* RECORDS TO PROCESS
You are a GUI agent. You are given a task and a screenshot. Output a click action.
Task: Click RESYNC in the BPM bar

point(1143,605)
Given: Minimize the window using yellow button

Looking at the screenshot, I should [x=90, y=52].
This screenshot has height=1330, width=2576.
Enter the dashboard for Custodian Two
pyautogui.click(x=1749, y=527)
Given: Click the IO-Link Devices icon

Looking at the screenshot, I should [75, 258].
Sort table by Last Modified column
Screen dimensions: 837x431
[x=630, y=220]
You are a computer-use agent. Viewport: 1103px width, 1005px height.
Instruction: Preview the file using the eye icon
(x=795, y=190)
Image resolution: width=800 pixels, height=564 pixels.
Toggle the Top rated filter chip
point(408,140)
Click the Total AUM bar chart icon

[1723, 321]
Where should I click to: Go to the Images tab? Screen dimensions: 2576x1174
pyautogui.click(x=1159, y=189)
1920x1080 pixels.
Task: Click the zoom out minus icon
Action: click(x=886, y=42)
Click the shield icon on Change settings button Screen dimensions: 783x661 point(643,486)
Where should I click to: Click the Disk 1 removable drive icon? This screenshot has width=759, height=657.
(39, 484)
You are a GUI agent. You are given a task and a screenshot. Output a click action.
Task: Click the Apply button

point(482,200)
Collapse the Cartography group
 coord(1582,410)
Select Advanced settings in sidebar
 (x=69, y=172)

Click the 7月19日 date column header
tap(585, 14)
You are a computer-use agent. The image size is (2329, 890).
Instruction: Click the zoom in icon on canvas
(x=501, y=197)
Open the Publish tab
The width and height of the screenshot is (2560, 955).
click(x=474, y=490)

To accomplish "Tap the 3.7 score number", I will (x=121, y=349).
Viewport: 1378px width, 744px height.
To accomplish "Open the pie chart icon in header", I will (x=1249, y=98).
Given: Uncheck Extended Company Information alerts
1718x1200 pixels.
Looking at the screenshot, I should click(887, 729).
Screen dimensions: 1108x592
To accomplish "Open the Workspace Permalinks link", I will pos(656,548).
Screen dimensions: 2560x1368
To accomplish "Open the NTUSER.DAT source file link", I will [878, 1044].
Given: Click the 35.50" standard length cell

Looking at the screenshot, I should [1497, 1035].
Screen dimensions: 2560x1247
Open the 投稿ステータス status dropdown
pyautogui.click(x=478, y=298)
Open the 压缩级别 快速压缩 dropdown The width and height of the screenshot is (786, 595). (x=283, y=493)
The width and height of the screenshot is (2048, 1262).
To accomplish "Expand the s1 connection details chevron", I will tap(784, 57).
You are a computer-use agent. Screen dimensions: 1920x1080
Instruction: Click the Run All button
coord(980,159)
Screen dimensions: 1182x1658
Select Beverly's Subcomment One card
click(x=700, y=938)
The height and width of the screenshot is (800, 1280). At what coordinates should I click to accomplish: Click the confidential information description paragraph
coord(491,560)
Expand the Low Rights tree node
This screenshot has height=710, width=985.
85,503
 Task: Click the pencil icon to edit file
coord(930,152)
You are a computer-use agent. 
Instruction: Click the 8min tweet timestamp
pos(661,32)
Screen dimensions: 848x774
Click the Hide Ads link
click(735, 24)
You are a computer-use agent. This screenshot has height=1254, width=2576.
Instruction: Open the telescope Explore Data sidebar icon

* EXERCISE DESCRIPTION
Print all of the data above again, word for word and unchanged.

* EXPECTED ANSWER
You are a GUI agent. You are given a task and a screenshot. Output a click action.
Task: Click RESYNC in the BPM bar

point(1143,605)
Given: Minimize the window using yellow button

Looking at the screenshot, I should [x=90, y=52].
This screenshot has height=1330, width=2576.
Enter the dashboard for Custodian Two
pyautogui.click(x=1749, y=527)
Given: Click the IO-Link Devices icon

Looking at the screenshot, I should [75, 258].
Sort table by Last Modified column
Screen dimensions: 837x431
[x=630, y=220]
You are a computer-use agent. Viewport: 1103px width, 1005px height.
Instruction: Preview the file using the eye icon
(x=795, y=190)
Image resolution: width=800 pixels, height=564 pixels.
Toggle the Top rated filter chip
point(408,140)
Click the Total AUM bar chart icon

[1723, 321]
Where should I click to: Go to the Images tab? Screen dimensions: 2576x1174
pyautogui.click(x=1159, y=189)
1920x1080 pixels.
Task: Click the zoom out minus icon
Action: click(x=886, y=42)
Click the shield icon on Change settings button Screen dimensions: 783x661 point(643,486)
Where should I click to: Click the Disk 1 removable drive icon? This screenshot has width=759, height=657.
(39, 484)
You are a GUI agent. You are given a task and a screenshot. Output a click action.
Task: Click the Apply button

point(482,200)
Collapse the Cartography group
 coord(1582,410)
Select Advanced settings in sidebar
 (x=69, y=172)

Click the 7月19日 date column header
tap(585, 14)
You are a computer-use agent. The image size is (2329, 890).
Instruction: Click the zoom in icon on canvas
(x=501, y=197)
Open the Publish tab
The width and height of the screenshot is (2560, 955).
click(x=474, y=490)

To accomplish "Tap the 3.7 score number", I will (x=121, y=349).
Viewport: 1378px width, 744px height.
To accomplish "Open the pie chart icon in header", I will (x=1249, y=98).
Given: Uncheck Extended Company Information alerts
1718x1200 pixels.
Looking at the screenshot, I should click(887, 729).
Screen dimensions: 1108x592
To accomplish "Open the Workspace Permalinks link", I will pos(656,548).
Screen dimensions: 2560x1368
To accomplish "Open the NTUSER.DAT source file link", I will [878, 1044].
Given: Click the 35.50" standard length cell

Looking at the screenshot, I should [1497, 1035].
Screen dimensions: 2560x1247
Open the 投稿ステータス status dropdown
pyautogui.click(x=478, y=298)
Open the 压缩级别 快速压缩 dropdown The width and height of the screenshot is (786, 595). (x=283, y=493)
The width and height of the screenshot is (2048, 1262).
To accomplish "Expand the s1 connection details chevron", I will tap(784, 57).
You are a computer-use agent. Screen dimensions: 1920x1080
Instruction: Click the Run All button
coord(980,159)
Screen dimensions: 1182x1658
Select Beverly's Subcomment One card
click(x=700, y=938)
The height and width of the screenshot is (800, 1280). At what coordinates should I click to accomplish: Click the confidential information description paragraph
coord(491,560)
Expand the Low Rights tree node
This screenshot has height=710, width=985.
85,503
 Task: Click the pencil icon to edit file
coord(930,152)
You are a computer-use agent. 
Instruction: Click the 8min tweet timestamp
pos(661,32)
Screen dimensions: 848x774
Click the Hide Ads link
click(735, 24)
You are a computer-use agent. This screenshot has height=1254, width=2576.
Instruction: Open the telescope Explore Data sidebar icon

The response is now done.